We have launched it on a single Tesla V100 with 32GB and batch size 16 (10 for ProgGAN). For the purpose to reduce the memory utilization, consider passing the shift_predictor_size = 256
to force the generated images to be downscaled before the shift prediction.
@anvoynov Thanks for letting us know. Personally I don't have access to a 32GB V100, but to a pair of 16GB V100s. I hope this doesn't affect much the experiment (at least in terms of VRAM usage).
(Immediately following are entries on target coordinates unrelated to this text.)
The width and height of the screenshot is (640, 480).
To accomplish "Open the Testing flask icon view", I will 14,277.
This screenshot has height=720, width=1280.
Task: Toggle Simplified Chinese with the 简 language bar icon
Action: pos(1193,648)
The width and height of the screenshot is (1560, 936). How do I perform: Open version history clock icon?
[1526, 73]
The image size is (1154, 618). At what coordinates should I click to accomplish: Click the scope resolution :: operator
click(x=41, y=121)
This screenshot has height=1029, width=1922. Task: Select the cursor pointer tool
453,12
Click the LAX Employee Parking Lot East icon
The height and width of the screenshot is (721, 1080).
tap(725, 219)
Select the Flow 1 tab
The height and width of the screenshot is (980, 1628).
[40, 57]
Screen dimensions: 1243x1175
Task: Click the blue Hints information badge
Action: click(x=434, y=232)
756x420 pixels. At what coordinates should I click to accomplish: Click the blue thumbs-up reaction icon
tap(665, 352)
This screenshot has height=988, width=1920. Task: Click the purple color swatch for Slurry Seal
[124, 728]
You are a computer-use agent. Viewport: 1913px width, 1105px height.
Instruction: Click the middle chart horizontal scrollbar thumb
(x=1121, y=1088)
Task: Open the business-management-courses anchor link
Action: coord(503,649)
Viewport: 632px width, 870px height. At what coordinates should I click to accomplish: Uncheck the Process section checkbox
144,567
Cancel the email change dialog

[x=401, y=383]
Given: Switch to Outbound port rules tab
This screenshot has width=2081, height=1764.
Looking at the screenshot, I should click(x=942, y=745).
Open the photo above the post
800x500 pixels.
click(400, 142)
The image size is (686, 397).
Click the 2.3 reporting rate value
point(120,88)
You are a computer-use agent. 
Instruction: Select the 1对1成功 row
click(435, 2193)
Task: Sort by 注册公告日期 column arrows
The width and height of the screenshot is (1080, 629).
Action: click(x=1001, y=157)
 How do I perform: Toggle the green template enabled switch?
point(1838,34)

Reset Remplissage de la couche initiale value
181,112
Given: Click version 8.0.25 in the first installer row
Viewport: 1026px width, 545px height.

Just to let you know (mainly @ChengBinJin ), the maximum batch size the I could use for training the ProgGAN model with two 16GB V100 cards is 6. In the code, the only model that is parallelized into multiple GPUs is the generator G; I don't know what would happen if I parallelize the other models as well (basically the shift predictor). Apparently, this is not an issue when you have a total VRAM of 32GB, instead of two of 16GB. I suggest that this issue can be closed now (@ChengBinJin's and @anvoynov's call), but I will get back and let you know if I decide to parallelize shift predictor as well.
@anvoynov I want to try training using StyleGANv2 on W space. But it's always out of memory even I tried the different parameters. From your readme, it seems that you successful to run StyleGANv2 of model-f with 1024 resolution.